I think the tactical vs narrative false distinction comes from mechanics first vs fiction first. The former insists that only that which is in the rules is possible and the rules must always be applied where the latter asks if the action is possible and capable of succeeding and test with application of rule may not be needed because the outcome is guaranteed to succeed or fail. That is to say, if a PC has the password to a computer system, one would call for a use computer test possibly allowing take 10, or 20, while the other one leaves no doubt that given a compute and the password to it a PC can input it and gain access. This leads to checking one's character sheet or the rules for mechanical interaction vs using one's imagination to develop an action within character's implied capability. Thus, a mechanics player might decline a social interaction due to a poor CHA mod and lack of skill bonus, deferring to a more mechanically favorable character, while a fiction driven played would just have the PC interact because there is nothing prohibiting it and it may be framed favorably to avoid a test, like asking for directions instead of persuade skill-ing for the info using knowledge local. Is in in the rules and how can I get the best bonus, vs can I justify achieving the desired outcome without testing for it.

Stephen Tannhauser

Quote from: Wisithir on October 13, 2022, 01:52:03 AM
I think the tactical vs narrative false distinction comes from mechanics first vs fiction first. The former insists that only that which is in the rules is possible and the rules must always be applied where the latter asks if the action is possible and capable of succeeding and test with application of rule may not be needed because the outcome is guaranteed to succeed or fail.

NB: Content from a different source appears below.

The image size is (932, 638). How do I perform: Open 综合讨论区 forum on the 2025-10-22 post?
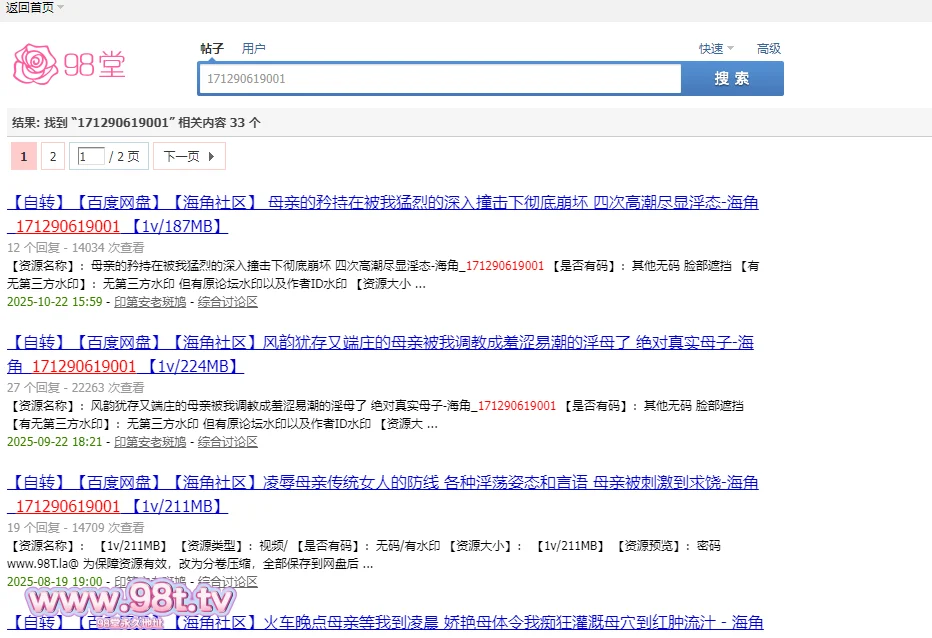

Not so much "only that which is in the rules is possible" but more "where the rules are specific, unambiguous, and situation-relevant, they should be applied, or there's no point in having them". And once the rules are applied, knowing how the input factors of the mechanics affect the output probabilities is a more useful skill (from the point of view of maximizing game success) than knowing in the real world how a real person might implement the real actions those mechanics are simulating.

One of the great objectives of Simulationism, as a game design philosophy, was to create a ruleset not only as extensive and complete as possible, but as closely adherent to the reality it was simulating to the maximum degree possible still compatible with enjoyable playability. The kind of conflict I'm talking about tends to occur at the boundary of that zone between accuracy and playability.
Better to keep silent and be thought a fool, than to speak and remove all doubt. -- Mark Twain

STR 8 DEX 10 CON 10 INT 11 WIS 6 CHA 3

dkabq

Quote from: Jam The MF on October 05, 2022, 04:50:34 PM
Whatever the Dice Decide.

Can confirm.

I occasionally put something into the game that is not meant to be fought. My players are smart, and have gotten good at recognizing those situations, and retreated or parlayed rather than going "Leroy Jenkins!!!". However, sometimes the dice hate you. One PC took two crits that pulped both legs (he is now known as Lt. Dan). On the other hand, I had a Wizard crit his Magic Missile on the first round of combat and do 69 points of damage to the final-boss demon, blowing it back to the Abyss. And there have been a number of sessions where one or more PCs have been down to "take one more hit and you die", but were able to pull their bacon out of the fire.